La visione strategica resta umana
Andrea Crocioni, direttore di TouchPoint, principale testata di pubblicità in Italia, sottolinea come l’AI sia una tecnologia in evoluzione, ancora plasmabile. “Per i creativi è un interessantissimo tool, ma non può sostituire il genio artistico”, ammonisce Crocioni. L’AI, secondo lui, può essere sfruttata per ottimizzare i tempi di produzione, ma la visione strategica e la capacità di creare campagne memorabili restano appannaggio esclusivo dell’uomo.
Anche Vicky Gitto, pluripremiato creativo italiano riconosciuto a livello internazionale, conferma questa linea di pensiero. “La qualità esecutiva degli applicativi basati su AI sta migliorando velocemente, ma per la realizzazione di una campagna, l’AI da sola non basta”, afferma Gitto. Sebbene l’AI possa essere utile per la produzione rapida di post e reel per i social media, Gitto ritiene che le campagne pubblicitarie vere e proprie necessitino ancora di talento creativo e visione strategica per incidere realmente sul valore dei brand.

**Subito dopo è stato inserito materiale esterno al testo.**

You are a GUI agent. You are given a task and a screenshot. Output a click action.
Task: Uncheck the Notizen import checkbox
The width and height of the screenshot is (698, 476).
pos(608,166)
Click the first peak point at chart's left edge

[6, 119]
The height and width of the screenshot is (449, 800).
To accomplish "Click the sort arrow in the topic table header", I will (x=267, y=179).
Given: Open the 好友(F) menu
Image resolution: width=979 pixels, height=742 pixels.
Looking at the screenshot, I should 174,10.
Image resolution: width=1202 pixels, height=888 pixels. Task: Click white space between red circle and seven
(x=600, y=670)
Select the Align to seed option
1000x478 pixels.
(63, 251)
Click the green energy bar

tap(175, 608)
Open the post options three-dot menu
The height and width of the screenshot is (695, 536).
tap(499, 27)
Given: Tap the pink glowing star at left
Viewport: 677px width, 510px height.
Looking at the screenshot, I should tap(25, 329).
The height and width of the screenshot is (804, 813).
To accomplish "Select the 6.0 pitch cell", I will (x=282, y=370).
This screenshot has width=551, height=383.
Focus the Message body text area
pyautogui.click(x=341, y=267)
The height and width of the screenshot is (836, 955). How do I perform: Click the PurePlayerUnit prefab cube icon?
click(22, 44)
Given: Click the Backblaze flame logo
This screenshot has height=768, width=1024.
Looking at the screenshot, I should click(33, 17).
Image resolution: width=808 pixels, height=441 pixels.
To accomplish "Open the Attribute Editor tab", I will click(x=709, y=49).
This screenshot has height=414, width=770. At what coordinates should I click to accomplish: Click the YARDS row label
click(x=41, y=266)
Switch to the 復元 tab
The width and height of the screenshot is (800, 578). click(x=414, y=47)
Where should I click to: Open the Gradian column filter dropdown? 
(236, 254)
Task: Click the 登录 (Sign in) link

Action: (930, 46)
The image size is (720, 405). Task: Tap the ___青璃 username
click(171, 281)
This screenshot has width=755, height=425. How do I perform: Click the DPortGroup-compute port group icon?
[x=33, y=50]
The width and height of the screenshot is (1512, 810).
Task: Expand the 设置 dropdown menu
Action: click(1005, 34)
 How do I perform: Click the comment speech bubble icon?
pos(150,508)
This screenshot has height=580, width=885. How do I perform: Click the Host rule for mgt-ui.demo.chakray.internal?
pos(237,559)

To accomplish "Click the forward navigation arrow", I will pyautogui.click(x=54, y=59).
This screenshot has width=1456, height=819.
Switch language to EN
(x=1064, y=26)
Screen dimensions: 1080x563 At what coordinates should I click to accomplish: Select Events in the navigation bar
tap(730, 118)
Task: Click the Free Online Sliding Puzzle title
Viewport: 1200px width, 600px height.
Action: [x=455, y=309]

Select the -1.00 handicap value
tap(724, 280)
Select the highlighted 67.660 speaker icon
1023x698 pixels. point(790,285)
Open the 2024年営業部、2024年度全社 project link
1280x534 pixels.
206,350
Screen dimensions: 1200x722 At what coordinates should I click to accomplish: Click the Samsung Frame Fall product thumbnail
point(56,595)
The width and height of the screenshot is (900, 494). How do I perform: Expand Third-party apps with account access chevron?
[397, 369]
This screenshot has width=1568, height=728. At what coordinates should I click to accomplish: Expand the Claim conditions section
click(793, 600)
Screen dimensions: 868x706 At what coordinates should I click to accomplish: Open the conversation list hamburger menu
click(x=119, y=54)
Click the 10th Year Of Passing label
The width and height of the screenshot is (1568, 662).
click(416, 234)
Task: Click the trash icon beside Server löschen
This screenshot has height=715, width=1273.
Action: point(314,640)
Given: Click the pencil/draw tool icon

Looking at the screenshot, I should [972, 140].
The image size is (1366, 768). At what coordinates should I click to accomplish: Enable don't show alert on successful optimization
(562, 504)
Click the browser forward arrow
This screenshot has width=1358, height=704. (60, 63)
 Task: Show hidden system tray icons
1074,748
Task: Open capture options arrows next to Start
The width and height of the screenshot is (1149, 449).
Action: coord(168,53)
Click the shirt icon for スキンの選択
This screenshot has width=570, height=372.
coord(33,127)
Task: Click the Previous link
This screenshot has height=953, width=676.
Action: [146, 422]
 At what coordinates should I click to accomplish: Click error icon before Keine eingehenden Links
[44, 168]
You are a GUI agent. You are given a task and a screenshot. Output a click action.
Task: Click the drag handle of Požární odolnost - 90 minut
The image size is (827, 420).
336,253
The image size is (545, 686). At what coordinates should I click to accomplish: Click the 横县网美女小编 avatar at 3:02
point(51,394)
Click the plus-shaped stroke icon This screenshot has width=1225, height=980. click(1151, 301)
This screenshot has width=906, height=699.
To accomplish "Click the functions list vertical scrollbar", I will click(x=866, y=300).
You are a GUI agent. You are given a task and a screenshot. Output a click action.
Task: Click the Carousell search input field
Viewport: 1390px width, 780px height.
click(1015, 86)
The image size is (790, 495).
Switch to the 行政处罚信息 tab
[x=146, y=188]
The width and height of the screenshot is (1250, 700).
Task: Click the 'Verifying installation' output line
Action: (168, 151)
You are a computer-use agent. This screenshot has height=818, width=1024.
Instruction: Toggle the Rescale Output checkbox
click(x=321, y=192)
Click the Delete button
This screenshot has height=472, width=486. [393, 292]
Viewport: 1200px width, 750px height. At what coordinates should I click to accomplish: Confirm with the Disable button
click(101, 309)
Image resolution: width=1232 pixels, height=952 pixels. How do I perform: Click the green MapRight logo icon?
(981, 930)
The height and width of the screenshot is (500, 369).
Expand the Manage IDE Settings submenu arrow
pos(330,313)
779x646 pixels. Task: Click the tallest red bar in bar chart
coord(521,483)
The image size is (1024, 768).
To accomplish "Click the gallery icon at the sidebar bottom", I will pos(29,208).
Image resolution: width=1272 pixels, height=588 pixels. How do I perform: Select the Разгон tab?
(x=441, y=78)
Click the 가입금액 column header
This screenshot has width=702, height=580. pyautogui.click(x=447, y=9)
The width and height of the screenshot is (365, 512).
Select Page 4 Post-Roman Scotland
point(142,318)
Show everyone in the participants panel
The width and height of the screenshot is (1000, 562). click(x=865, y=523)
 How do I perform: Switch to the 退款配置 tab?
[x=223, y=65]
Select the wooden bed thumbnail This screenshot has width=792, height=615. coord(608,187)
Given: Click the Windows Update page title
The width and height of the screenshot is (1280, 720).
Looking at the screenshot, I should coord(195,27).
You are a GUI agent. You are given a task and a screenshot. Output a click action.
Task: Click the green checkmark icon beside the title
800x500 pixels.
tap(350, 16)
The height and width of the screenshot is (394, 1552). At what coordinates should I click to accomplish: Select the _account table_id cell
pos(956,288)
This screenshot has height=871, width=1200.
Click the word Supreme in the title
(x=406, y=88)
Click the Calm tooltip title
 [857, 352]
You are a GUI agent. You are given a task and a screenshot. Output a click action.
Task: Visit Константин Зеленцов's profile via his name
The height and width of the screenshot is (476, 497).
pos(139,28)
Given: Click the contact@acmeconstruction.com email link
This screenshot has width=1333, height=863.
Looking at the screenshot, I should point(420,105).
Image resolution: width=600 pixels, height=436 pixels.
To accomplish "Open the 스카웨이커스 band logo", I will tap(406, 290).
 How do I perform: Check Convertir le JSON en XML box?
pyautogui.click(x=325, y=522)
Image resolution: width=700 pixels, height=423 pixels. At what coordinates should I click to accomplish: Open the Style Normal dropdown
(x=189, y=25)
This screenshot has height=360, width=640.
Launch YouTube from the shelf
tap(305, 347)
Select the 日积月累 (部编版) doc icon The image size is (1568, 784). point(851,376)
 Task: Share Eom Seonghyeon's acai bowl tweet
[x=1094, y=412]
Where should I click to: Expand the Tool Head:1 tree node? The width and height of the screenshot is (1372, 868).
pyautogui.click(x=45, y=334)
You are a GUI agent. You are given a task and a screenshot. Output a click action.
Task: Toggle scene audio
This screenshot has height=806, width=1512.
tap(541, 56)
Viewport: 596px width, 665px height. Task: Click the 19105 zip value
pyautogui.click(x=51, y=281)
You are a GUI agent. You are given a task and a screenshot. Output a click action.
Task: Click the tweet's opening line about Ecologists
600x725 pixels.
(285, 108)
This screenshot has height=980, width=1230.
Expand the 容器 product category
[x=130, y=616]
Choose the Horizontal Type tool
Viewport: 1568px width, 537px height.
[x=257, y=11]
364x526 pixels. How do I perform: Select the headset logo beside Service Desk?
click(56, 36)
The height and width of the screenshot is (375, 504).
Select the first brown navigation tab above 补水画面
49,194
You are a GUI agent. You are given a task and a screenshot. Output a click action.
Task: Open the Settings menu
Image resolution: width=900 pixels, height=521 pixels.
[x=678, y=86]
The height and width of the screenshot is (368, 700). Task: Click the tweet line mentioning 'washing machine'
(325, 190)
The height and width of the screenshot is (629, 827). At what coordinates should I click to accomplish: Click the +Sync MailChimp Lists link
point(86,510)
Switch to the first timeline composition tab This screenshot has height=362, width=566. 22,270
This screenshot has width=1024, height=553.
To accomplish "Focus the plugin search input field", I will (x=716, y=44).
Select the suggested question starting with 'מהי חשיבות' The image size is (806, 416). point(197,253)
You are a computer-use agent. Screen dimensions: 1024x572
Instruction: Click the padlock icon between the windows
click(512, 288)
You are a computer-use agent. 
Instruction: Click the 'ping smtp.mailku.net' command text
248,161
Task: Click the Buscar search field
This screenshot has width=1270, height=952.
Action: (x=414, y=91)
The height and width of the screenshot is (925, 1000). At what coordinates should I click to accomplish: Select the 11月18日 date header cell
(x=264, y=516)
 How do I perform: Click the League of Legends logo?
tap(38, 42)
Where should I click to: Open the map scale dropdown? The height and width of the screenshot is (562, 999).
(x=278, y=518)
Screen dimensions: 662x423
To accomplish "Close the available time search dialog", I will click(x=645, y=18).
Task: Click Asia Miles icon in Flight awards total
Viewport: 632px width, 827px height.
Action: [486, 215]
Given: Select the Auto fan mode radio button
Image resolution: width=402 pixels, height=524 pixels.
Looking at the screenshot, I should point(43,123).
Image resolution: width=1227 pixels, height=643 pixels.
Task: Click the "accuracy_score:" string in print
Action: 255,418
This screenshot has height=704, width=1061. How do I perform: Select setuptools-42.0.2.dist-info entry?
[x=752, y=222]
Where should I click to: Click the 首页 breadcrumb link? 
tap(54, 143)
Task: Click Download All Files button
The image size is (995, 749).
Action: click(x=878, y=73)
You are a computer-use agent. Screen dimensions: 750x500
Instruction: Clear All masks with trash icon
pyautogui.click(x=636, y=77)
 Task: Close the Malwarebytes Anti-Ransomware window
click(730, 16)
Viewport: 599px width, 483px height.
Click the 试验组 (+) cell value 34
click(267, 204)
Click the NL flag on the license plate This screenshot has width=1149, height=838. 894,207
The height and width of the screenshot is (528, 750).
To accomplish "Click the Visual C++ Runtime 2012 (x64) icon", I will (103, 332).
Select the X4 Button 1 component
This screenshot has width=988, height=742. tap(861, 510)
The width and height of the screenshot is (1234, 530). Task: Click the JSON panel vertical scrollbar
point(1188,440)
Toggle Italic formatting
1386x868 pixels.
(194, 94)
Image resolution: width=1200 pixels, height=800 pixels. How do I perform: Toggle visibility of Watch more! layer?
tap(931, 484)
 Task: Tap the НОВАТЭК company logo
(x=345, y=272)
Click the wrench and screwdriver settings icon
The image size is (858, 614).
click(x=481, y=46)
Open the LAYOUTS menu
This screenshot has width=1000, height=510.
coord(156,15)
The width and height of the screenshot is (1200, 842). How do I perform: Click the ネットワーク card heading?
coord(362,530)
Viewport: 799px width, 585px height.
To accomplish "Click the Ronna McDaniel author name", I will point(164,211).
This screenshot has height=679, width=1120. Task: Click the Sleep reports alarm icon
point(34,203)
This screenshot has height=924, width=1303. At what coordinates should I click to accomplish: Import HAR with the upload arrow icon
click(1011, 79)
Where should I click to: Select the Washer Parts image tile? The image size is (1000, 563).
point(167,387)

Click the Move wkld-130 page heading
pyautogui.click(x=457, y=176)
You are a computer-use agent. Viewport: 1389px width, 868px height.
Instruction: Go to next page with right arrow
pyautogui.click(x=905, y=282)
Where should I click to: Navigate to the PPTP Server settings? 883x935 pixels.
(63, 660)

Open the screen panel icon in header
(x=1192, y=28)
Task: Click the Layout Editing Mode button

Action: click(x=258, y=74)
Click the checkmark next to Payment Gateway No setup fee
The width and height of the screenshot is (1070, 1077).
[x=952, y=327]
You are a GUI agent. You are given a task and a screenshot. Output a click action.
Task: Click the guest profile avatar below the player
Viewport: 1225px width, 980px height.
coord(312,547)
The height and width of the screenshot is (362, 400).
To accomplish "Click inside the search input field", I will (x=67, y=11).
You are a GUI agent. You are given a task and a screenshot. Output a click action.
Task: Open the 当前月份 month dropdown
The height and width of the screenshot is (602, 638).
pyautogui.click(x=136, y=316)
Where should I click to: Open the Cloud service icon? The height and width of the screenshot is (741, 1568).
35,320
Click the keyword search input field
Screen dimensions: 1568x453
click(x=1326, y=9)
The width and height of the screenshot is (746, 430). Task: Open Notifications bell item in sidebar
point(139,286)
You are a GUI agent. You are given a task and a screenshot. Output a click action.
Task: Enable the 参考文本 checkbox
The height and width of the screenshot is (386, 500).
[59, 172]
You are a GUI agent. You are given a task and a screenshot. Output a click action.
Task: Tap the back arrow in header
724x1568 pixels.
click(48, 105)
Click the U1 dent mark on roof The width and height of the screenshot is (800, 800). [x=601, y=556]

L’originalità non è (ancora) replicabile
Ciliberti conclude con un esempio pratico: “Provate a passare un brief per una campagna sia a un creativo umano che all’AI. Quest’ultima vi proporrà comunque un déjà vu. Slogan storici come ‘O così o Pomi’ del mitico Pino Pilla dell’agenzia Pirella possono nascere solo dal talento umano”. La creatività, insomma, sembra ancora saldamente nelle mani degli esseri umani, mentre l’AI rimane relegata al ruolo di strumento di supporto, capace di generare ma non di creare.